Do you have “treasures?” What are they? Do you wish for a bigger or newer house? A better car? More money in the bank? The latest kitchen gadget? A better cell phone? More crafting materials? We lust after other kinds of treasures too. Approval, acceptance, love, just to name a few. Unfortunately, our desires for these things can quickly turn to demands of the heart that we willingly compromise our beliefs and our Christianity to gain. We think they will bring us joy, but instead, we find misery and bondage.

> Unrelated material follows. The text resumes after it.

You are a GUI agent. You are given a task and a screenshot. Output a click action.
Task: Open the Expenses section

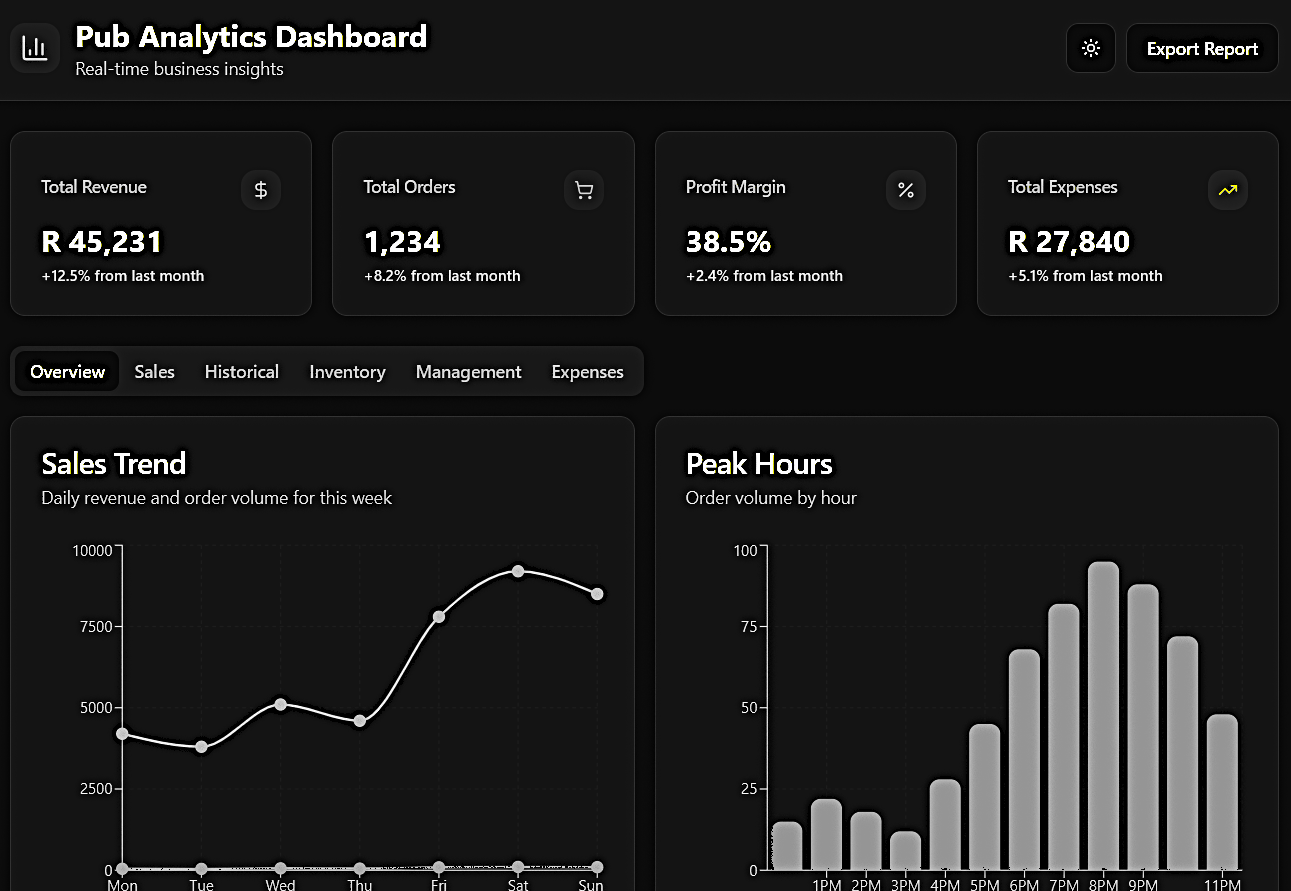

You will know you have crossed the line between wanting and idolatry when you are willing to sin to get what you want. Jesus says we cannot lay up treasures both on earth and in heaven; no one can serve two masters. Even if your demand-desires are not for material things, they can still be idols or functional gods. An insistence on being obeyed because “I am the boss” or demanding someone to show you love or attention to meet your perceived needs can also be idolatry. If you are serving yourself, you are not serving God, and if you are worshiping yourself, you are not worshiping God. There will be little joy in your life if you are not worshiping God, despite getting what you want.

If you are like me, you may not think you are serving two masters until you are well down the path of idolatrous living. Sin is so insidious and the Devil so slick that one day you come to your senses and wonder how you got in the mess you are in. Thank God for repentance and the ability to change!

Thankfully, our faithful Father never fails to remind us that overcoming the flesh and denying our sinful desires is possible because of our union with Christ. Practically speaking, this union demands that I tend to my relationship constantly through prayer, meditating on His Word, memorizing Scripture, and applying what I learn! God graciously uses His Word to lead us to conviction, repentance, and change. It requires that our thoughts be focused on what will glorify God, our desires turned toward what will worship God, and our beliefs settled in what His Word says about who we are in Christ. Knowing all this, we must live it. It requires the denial of and destruction of the flesh, which is often very painful. It is a form of tearing away from the grasp of the world and, because it is intentional, requires submission of the heart and will to the Lord. When you take these steps, you will find your joy returning amid the pain!

Are you willing to take a hard look at your own heart and ask the Lord to do a Marie Kondo-type work there? Would you examine your thoughts, beliefs, and desires for idolatry? If so, be ready for some discomfort and also tremendous joy!